Na maioria dos episódios, a cena luto não nos ocorre diária e diretamente. Talvez por isso, ou para sobrevivermos sem maiores angústias, evitamos o desconforto de pensar na morte e no luto, o que não nos torna menos sensíveis a esses eventos quando eles ocorrem.

Mas, em um hoje ou outro, o episódio morte ocorre, e somos convidados a experienciar o luto.

Um em especial arrebata-me sempre: o luto dos pais que se despedem de um filho — sobretudo o luto da mãe. Sempre me soou desconfortável naturalmente. Ora, há quem não concorde que é naturalmente mais justo que os mais velhos partam antes?

O Portal do Paraíso – Foto: Acervo Pessoal

Na série vida, não há controle nem leis naturais que garantam esse direito aos pais e às mães, mas sim uma sequência de presentes inevitáveis e incontroláveis que recebemos, sem muitas opções de escolha ou troca.

A verdade é que pouquíssimas são as escolhas, mas as potencializamos para nos ancorar minimamente num mar de infinitas incertezas.

Dessas incertezas, o luto materno é a que me arrebata de forma avassaladora, especialmente a partir da temporada em que a maternidade passou a fazer parte da minha vida.

A sensação é que passamos a integrar uma grande comunidade universal de conhecidos e desconhecidos compartilhando as mesmas emoções, certezas e incertezas.

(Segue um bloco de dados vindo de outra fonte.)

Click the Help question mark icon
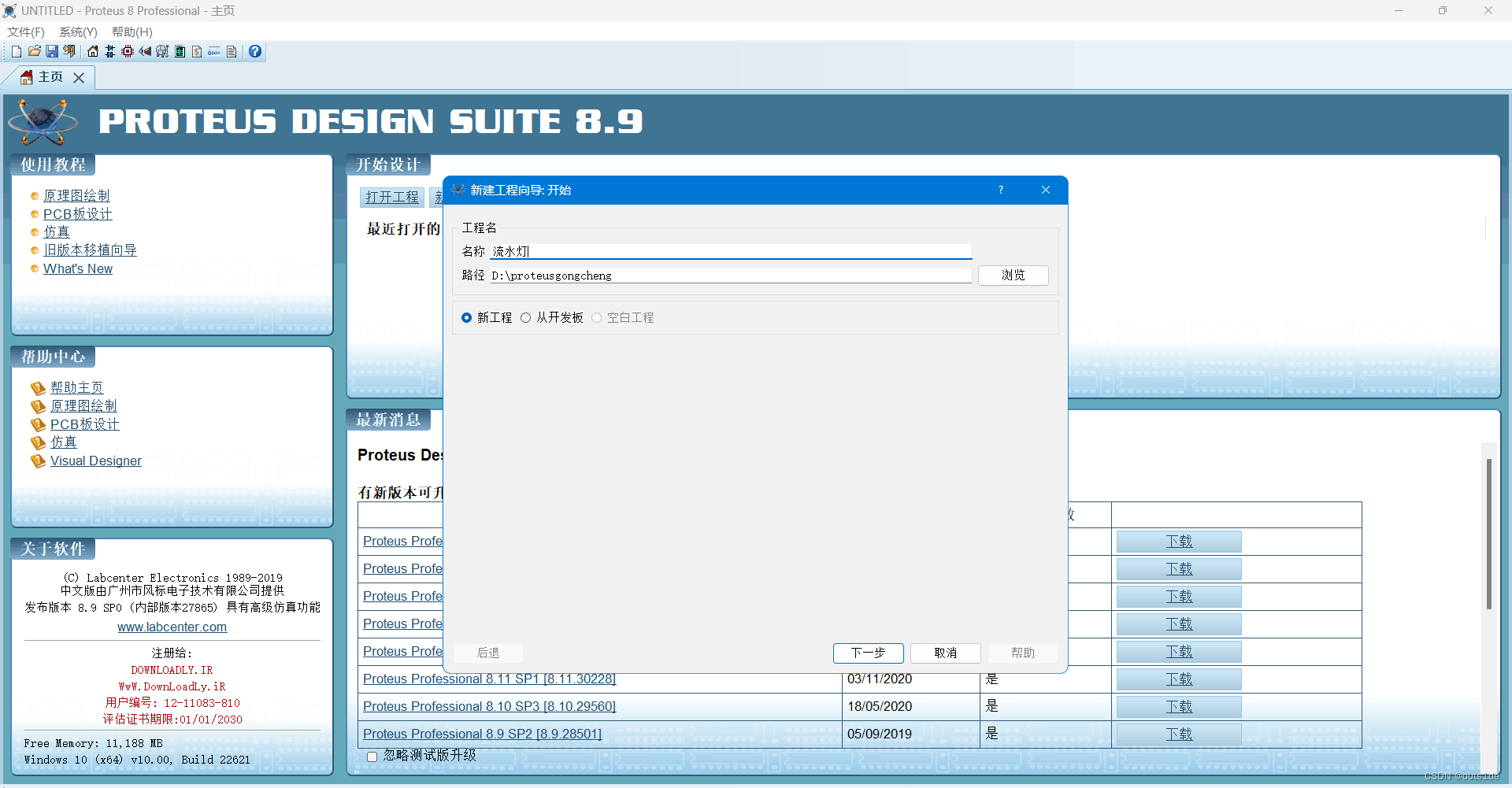Screen dimensions: 1512x788 point(254,51)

E quando a emoção é a dor e a tristeza pela despedida de um filho, os integrantes da comunidade experimentam juntos, e de forma mais patente, o dissabor.

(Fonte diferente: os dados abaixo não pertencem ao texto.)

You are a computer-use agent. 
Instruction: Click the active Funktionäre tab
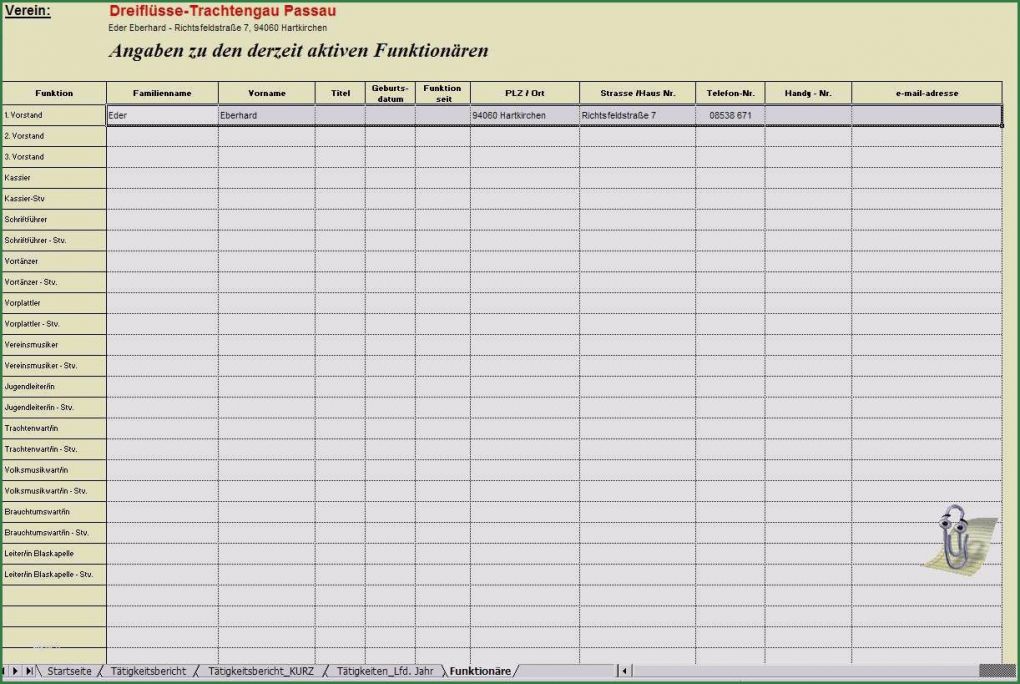click(480, 671)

De forma ainda mais visceral, o luto da mãe é compartilhado quase que automaticamente com todas as outras mães que tomam conhecimento.

Saudade – Foto: Divulgação

Certa vez, ao externar essa angústia ao psicanalista, ele, talvez tão angustiado quanto eu, disse: “Quando casais são separados pela morte, chamamos o que fica de viúvo ou viúva; quando filhos são separados dos pais, nós os chamamos órfãos; mas, quando os pais são separados dos filhos pelo evento morte, nem nome ousamos dar.” Calei-me.

E, como membro dessa grande comunidade universal de mães e pais, quando sou convidada ao evento tão desconfortável que sequer nos substantifica, adentro no luto compartilhado. É uma espécie de cláusula irrevogável. O luto dos pais pelos filhos é compartilhado por todos os membros — quem experienciou ou quem jamais deseja experimentar.

Não há muitos recursos linguísticos para explicar o luto dos pais, sobretudo o das mães. Como mãe, utilizo-me novamente das palavras da personagem para explicar o inexplicável: “Quando uma mãe perde um filho, todas as mães perdem um pouco também.”